Monday, September 16, 2019

Monitoring the Quality of CSS

CSS (Cascading Style Sheets) has gotten far more complex since it was introduced in the 1990s. I've used it on my web site and in various tools over the years, most recently with WebWorks ePublisher 2018. The latest update to that tool introduced SASS (Syntactically Awesome Style Sheets), which makes large projects much easier to work with but adds an extra layer of abstraction to deal with.

Not being a programmer, I wasn't aware of the existence of linters, tools that check the syntax and quality of programming code (which CSS is certainly now). As it turns out, there are linters for CSS.
We call these mistake-preventing programs "linters." JavaScript has several good ones. ESLint, in particular, has been working wonders, showing us all just how helpful a good linter can be. But in the realm of CSS we have not been so fortunate. We've had very limited options: the Ruby-based, preprocessor-specific scss-lint and the older CSS Lint.
But that was before the advent of PostCSS. Among other things, PostCSS provides the means to build more interoperable CSS tools.
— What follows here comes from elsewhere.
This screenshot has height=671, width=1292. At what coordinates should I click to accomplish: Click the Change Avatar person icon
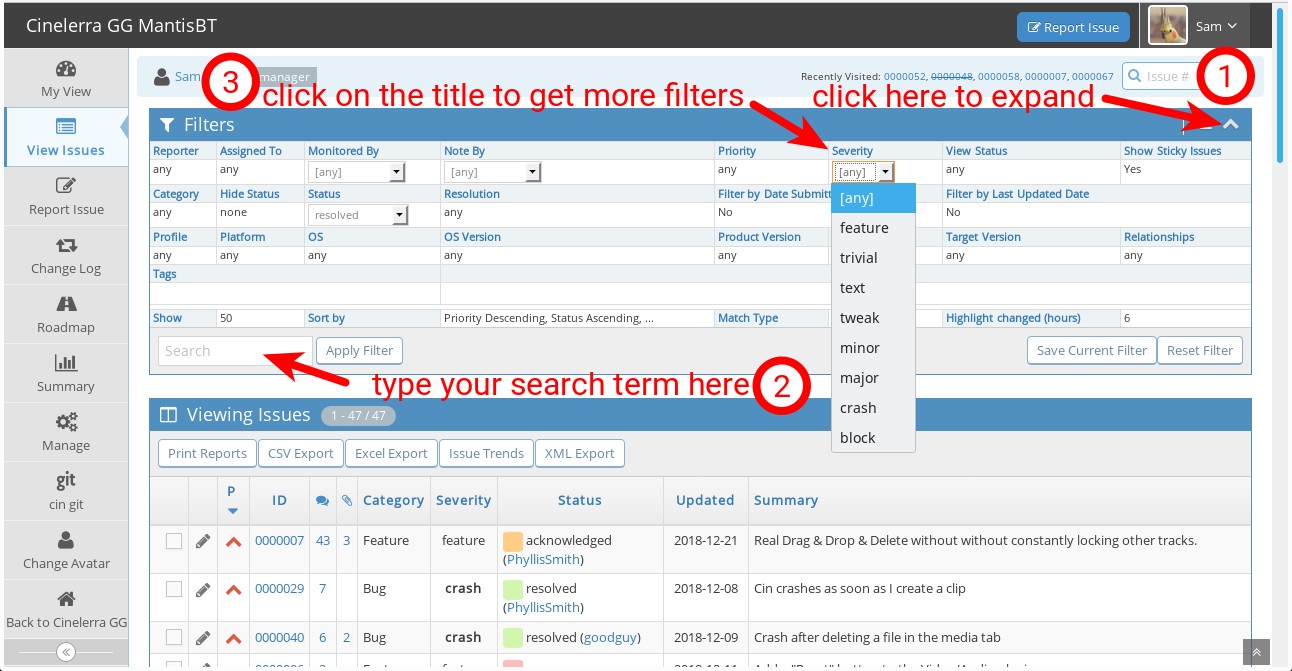click(66, 541)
It can parse any CSS*-like* syntax into an Abstract Syntax Tree (AST) for plugins to analyze and manipulate. And with custom parsers, PostCSS can handle even non-standard, technically "invalid" patterns (like //-comments).
The conditions are ripe for a mighty new stylesheet linter — powered by PostCSS and inspired by the best features of scss-lint and ESLint.
I've been working with a few collaborators on this project, and I'm writing now to introduce you to the tool we've developed: stylelint.
I wish I'd known about this when I was working on my last WebWorks project. I spent a lot of time trying to figure out why my CSS wasn't doing what I thought it should be doing.
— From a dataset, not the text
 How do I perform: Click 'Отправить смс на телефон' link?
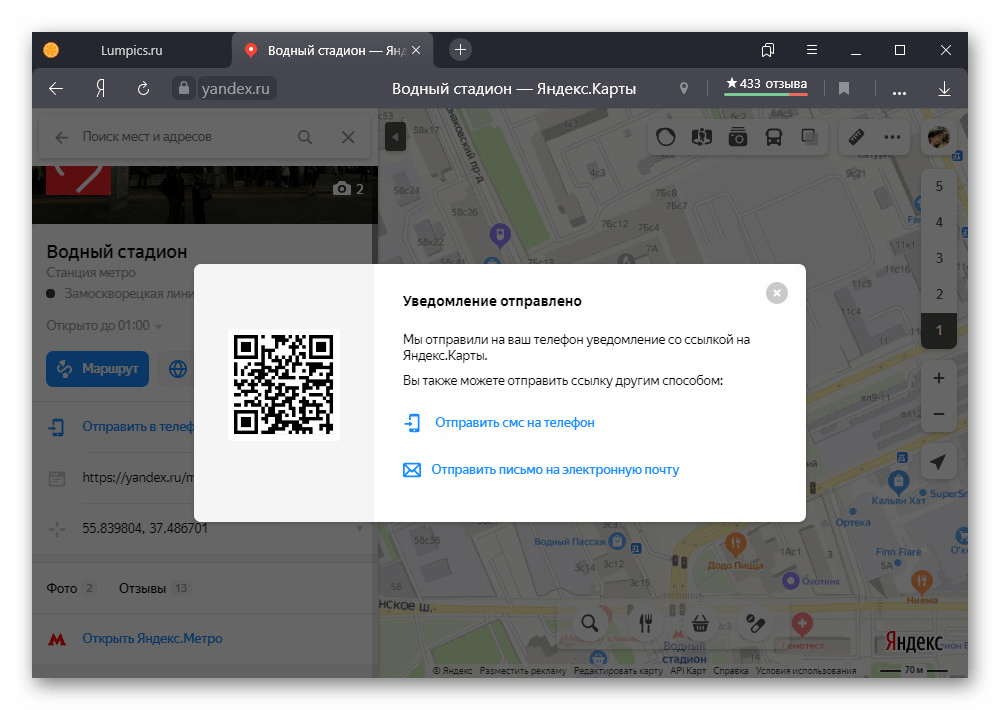pyautogui.click(x=514, y=423)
And more powerful CSS tools are being developed.
We’re constantly looking for ways to improve the way we write CSS: OOCSS, BEM, SMACSS, ITCSS, utility-first and more. But where other development communities seem to have progressed from just linters to tools like SonarQube and PHP Mess Detector, the CSS community still lacks tooling for deeper inspection than shallow lint rules. For that reason I have created Project Wallace, a suite of tools for inspecting and enforcing CSS quality.
At the core, Project Wallace is a group of tools that includes a command line interface, linter, analysis, and reporting.
That probably would have been overkill for what I was doing but it would have been interesting to play around with nonetheless. And the web developer who helped me out with one of the projects I worked on certainly would have liked it.